------ Task inputs

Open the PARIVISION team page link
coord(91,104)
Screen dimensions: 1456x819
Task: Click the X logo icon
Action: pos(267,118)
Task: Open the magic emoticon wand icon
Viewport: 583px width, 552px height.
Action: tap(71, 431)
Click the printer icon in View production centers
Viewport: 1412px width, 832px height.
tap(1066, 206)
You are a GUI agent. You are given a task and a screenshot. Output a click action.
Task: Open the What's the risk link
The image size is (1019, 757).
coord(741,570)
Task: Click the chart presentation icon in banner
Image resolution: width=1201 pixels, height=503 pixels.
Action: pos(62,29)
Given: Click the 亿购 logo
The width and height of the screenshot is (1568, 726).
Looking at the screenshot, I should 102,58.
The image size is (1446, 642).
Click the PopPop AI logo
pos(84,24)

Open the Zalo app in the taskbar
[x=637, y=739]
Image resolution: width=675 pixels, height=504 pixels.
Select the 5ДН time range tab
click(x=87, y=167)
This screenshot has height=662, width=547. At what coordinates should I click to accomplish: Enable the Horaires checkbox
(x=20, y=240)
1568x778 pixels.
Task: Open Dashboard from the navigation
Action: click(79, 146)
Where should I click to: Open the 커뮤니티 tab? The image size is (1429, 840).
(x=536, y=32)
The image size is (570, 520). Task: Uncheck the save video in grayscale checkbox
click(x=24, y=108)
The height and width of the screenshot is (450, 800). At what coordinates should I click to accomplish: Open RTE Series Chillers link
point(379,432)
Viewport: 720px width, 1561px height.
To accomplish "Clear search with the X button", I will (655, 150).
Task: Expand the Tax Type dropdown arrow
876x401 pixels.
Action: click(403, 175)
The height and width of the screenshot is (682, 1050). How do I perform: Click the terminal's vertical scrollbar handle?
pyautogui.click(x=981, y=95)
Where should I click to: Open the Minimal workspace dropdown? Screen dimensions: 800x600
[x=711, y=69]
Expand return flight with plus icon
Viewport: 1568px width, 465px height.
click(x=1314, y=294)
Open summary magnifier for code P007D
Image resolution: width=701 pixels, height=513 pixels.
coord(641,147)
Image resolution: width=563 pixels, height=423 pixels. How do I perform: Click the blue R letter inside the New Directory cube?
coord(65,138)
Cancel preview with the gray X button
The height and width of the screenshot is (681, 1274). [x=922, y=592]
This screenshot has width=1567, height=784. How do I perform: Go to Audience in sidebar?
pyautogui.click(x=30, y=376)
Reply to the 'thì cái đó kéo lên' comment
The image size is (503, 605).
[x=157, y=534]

------------

**What you should do:** Copy out the records above word for word, from the line containing "Where should I click to: Open the 커뮤니티" through the line containing "coord(65,138)", both included.

**Complete answer:**
Where should I click to: Open the 커뮤니티 tab? The image size is (1429, 840).
(x=536, y=32)
The image size is (570, 520). Task: Uncheck the save video in grayscale checkbox
click(x=24, y=108)
The height and width of the screenshot is (450, 800). At what coordinates should I click to accomplish: Open RTE Series Chillers link
point(379,432)
Viewport: 720px width, 1561px height.
To accomplish "Clear search with the X button", I will (655, 150).
Task: Expand the Tax Type dropdown arrow
876x401 pixels.
Action: click(403, 175)
The height and width of the screenshot is (682, 1050). How do I perform: Click the terminal's vertical scrollbar handle?
pyautogui.click(x=981, y=95)
Where should I click to: Open the Minimal workspace dropdown? Screen dimensions: 800x600
[x=711, y=69]
Expand return flight with plus icon
Viewport: 1568px width, 465px height.
click(x=1314, y=294)
Open summary magnifier for code P007D
Image resolution: width=701 pixels, height=513 pixels.
coord(641,147)
Image resolution: width=563 pixels, height=423 pixels. How do I perform: Click the blue R letter inside the New Directory cube?
coord(65,138)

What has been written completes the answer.